Exercise goal: In the entries that follow, locate the line with "You are a computer-use", then restate that line and all later lines exactly as they appear, leaving pictures out.

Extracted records
* * * * * * *
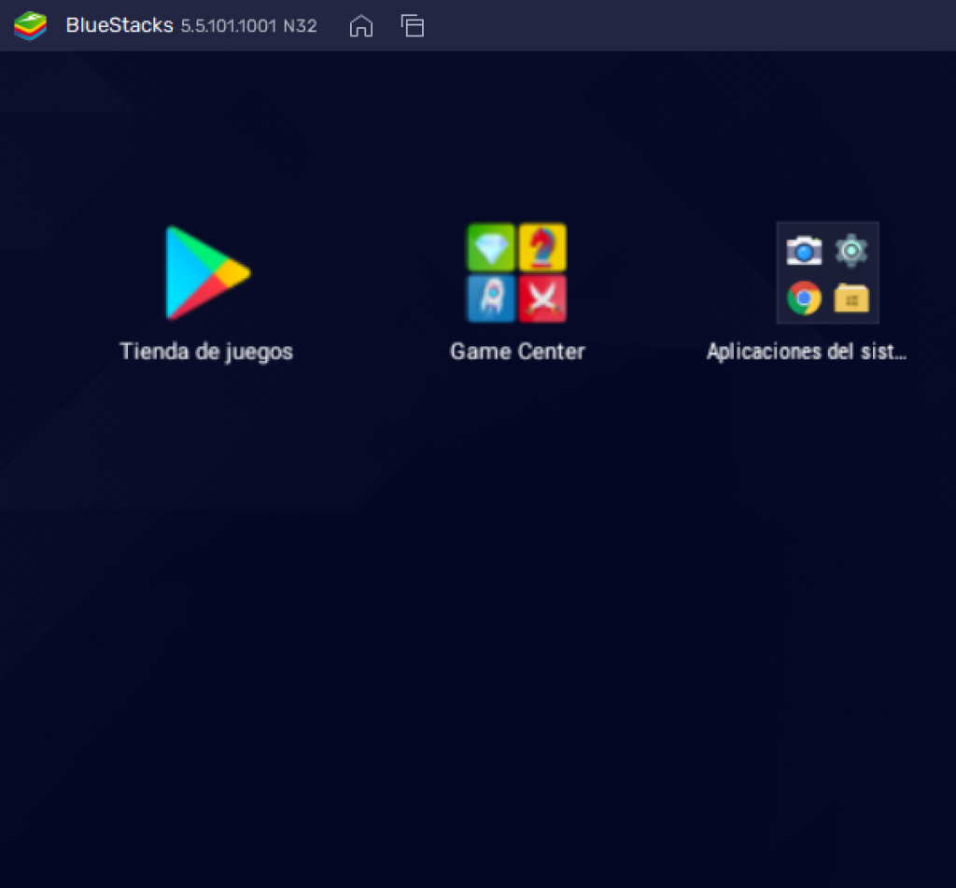
Task: Open the Multi-instance manager icon
Action: click(412, 26)
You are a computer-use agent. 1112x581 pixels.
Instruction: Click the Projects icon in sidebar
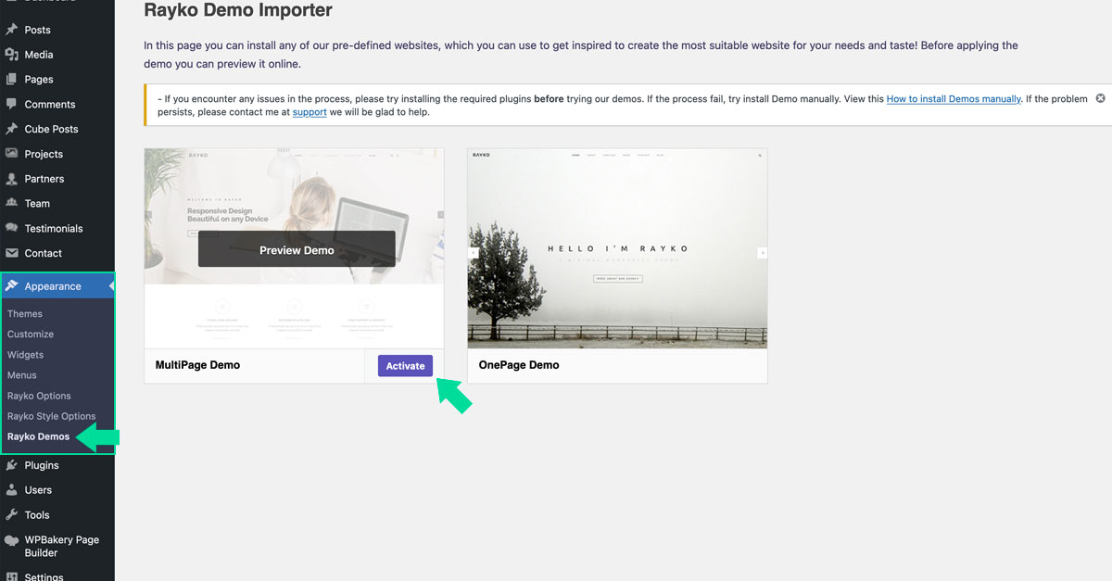click(x=11, y=154)
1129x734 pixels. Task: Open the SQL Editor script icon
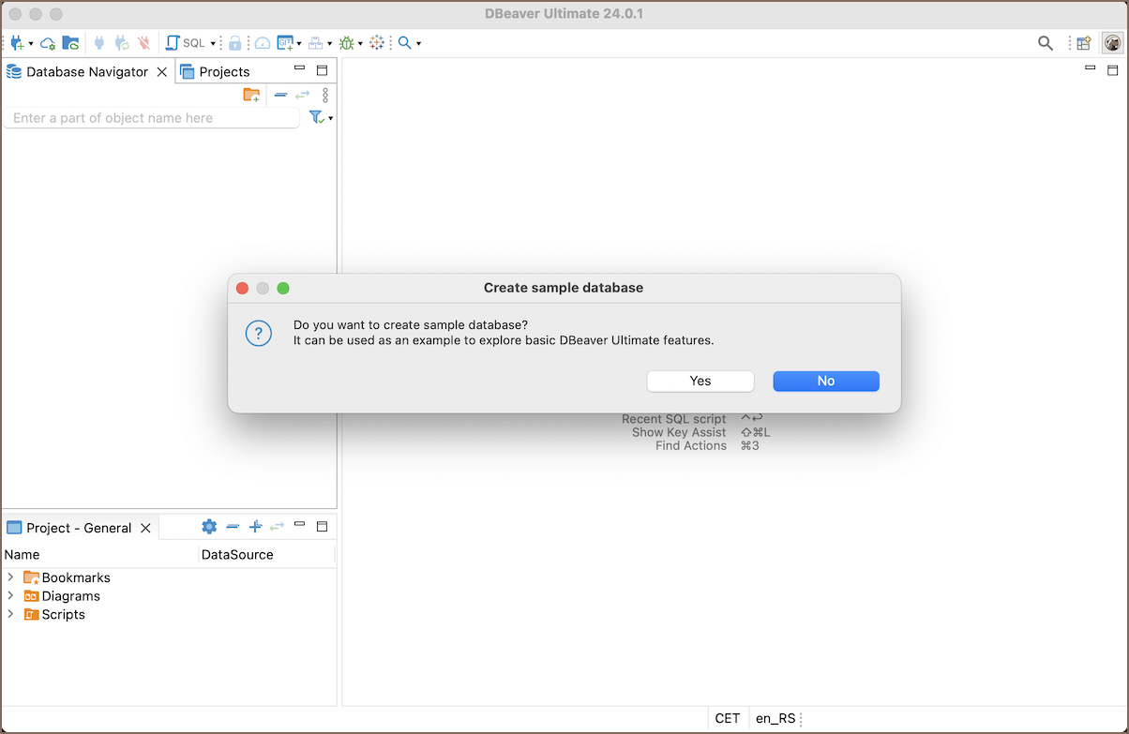click(x=173, y=43)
* * * * * * *
Result:
You are a computer-use agent. 1112x581 pixels.
Instruction: Click the Projects icon in sidebar
click(x=11, y=154)
1129x734 pixels. Task: Open the SQL Editor script icon
click(x=173, y=43)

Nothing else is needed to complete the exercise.